As we reflect back on the life of Prince Philip, how much truth about his life can we learn from fictional portrayals of him? The Crown is perhaps one of the best-known modern depictions of the Duke, and in first two seasons, we saw Prince Philip played by Matt Smith as a confident if sometimes cranky man, chafing at the restrictions placed upon him by being married to the Queen. But as we learn more about Prince Philip's family tree, we also learn that he was also a man dealing with trauma; the trauma left after a turbulent childhood that involved the mental ill health of his mother, the cruelty of his father, the death of a beloved sister, the fleeing of Greece after the royal family were toppled and the misery of World War Two (three of Philip’s sisters married prominent Nazis).
But by the time we got to The Crown season three, we meet an older Philip (played by Tobias Menzies); and in episode four of season three – an episode called “Bubbikins”, based on the nickname Philip’s mother gave him – his family tree once again comes to the fore, mainly through a renewed relationship with his mother, Princess Alice of Battenberg (played by Jane Lapotaire). But how much of that portrayal of Prince Philip and his mother actually based on reality?
Who was Prince Philip's mother?
The mother of Prince Philip was Princess Alice of Battenberg was born Victoria Alice Elizabeth Julia Marie in Windsor Castle and was a great-granddaughter of Queen Victoria. She married Prince Andrew of Greece and Denmark when she was still a teenager and went on to have five children; Philip, her only son, and four daughters. In the early 1920s, the Greek royal family were toppled and Princess Alice and her family had to flee to Paris; Prince Philip was only a baby.
Over the next decades, Princess Alice’s family were dispersed: Philip went to school in England and Scotland; the four girls married German nobility (with Nazi connections); and Prince Andrew settled in Monte Carlo, having little to do with his family.
Later in the 1920s, Princess Alice suffered mental ill health: having been born deaf, she had found herself isolated and she began to experience ‘religious delusions’, believing that she had been intimate with Christ.
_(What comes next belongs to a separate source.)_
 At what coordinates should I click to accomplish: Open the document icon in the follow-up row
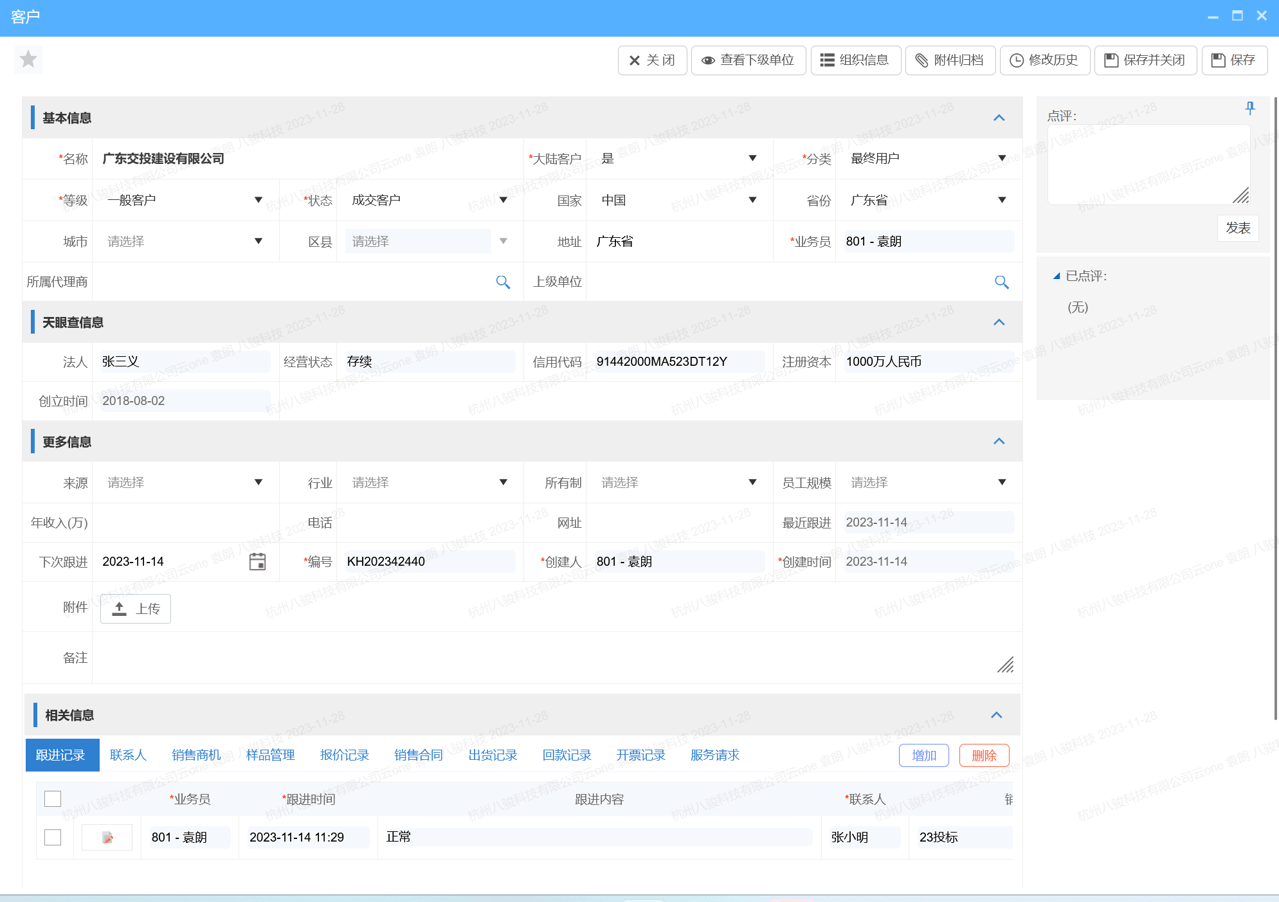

She was diagnosed with paranoid schizophrenia and treated by Sigmund Freud in Germany. Freud believed there was a problem with Princess Alice’s hormone levels and ordered X-rays of her ovaries, a treatment that is believed to have prompted an early menopause. Later, she was sent to a sanitorium in Switzerland, where she remained for several years.
An elderly chain-smoking nun, she was an embarrassment to Philip, who says at one point in the episode that she was only ever ‘technically’ his mother.
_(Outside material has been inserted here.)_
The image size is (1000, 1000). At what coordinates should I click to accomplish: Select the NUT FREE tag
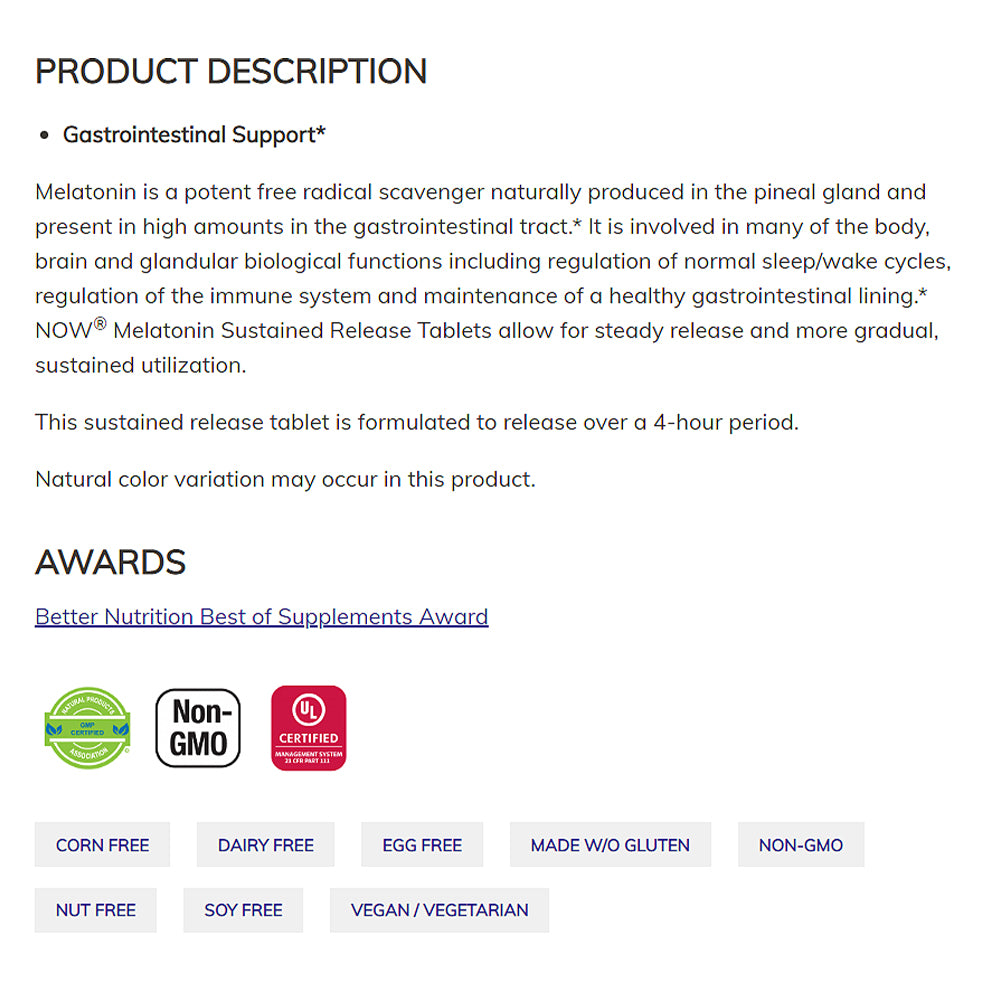click(x=95, y=910)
Having escaped the sanitorium, she returned to Athens and throughout World War Two, she sheltered Jews (even as several other members of her family were involved with the Nazi party). She stayed in Greece after the war and founded an Orthodox order of nuns, staying at the convent for decades.
The Crown season three picks up at this point; when military rule was imposed in Greece in 1967, she was thought to be unsafe and brought to England to live with Prince Philip and the Queen. An elderly chain-smoking nun, she was an embarrassment to Philip, who says at one point in the episode that she was only ever ‘technically’ his mother: ‘It means she gave birth to me.’
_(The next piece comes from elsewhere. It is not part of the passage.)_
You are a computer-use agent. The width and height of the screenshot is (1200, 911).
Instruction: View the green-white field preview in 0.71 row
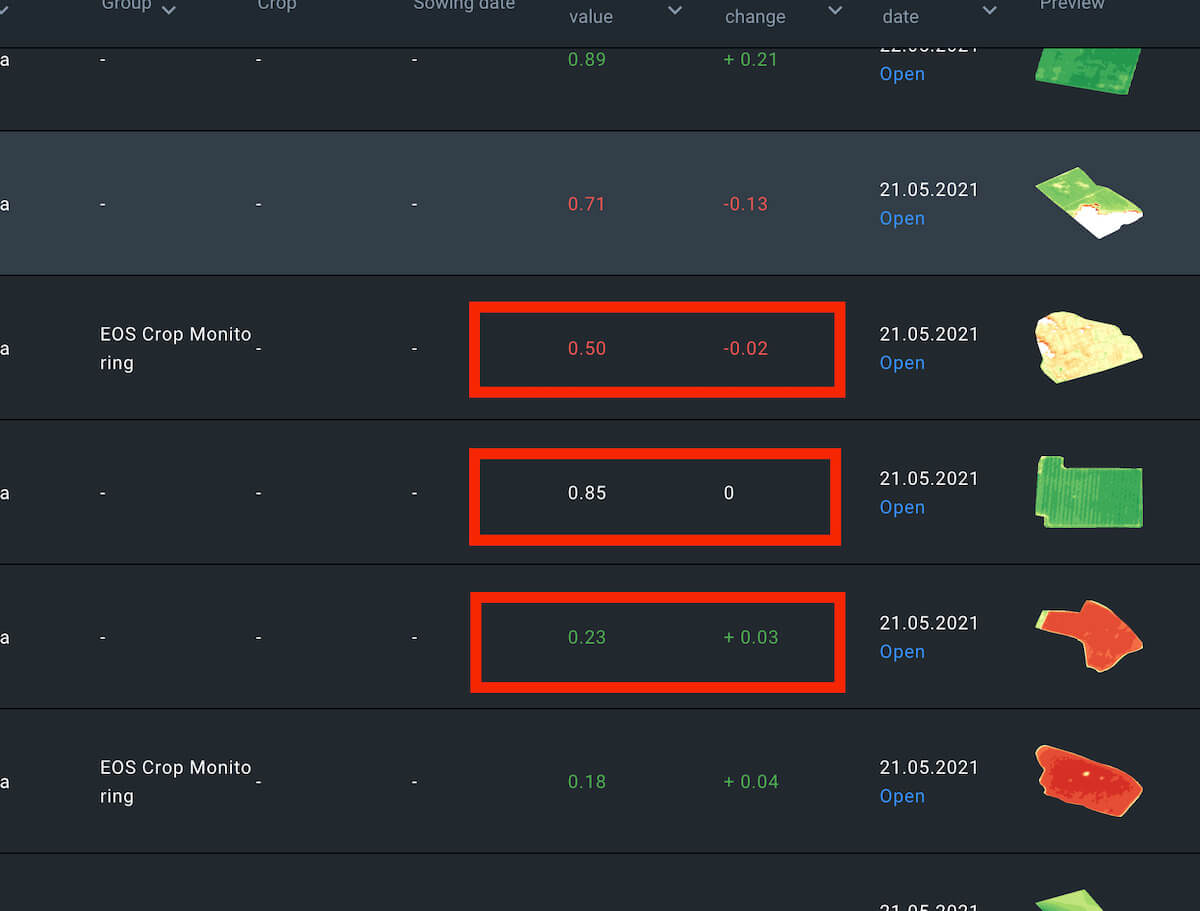point(1088,203)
At that point in the late 1960s, the royal family was enduring a spell of unpopularity and making efforts to prove their worth and authenticity. In season three, episode four of The Crown, they invite a documentary crew into the palace to film them but as they watch the show, Gogglebox-style, it becomes apparent that they are stilted, ridiculous. Only when a Guardian journalist gets access to Princess Alice and is able to tell the story of her extraordinary life does the family enjoy a boost in popularity. The theme of this episode is authenticy: who has it and who doesn’t; can it be faked and how it is earned. After it becomes clear that Princess Alice is the truly authentic royal, she lives out her last years in the peaceful and grand surroundings of the Palace, just as she did in real life.
Did Prince Philip Speak Greek?
As the country reflects on Philip's life, people are wondering about the man behind the titles - and lots of are googling whether Prince Philip's upbringing meant he spoke Greek. So, did Philip speak Greek? While Philip was born in Greece, he left when he was a baby and so never learnt the language. His family spoke English and he grew up speaking French and German too - quite the linguist.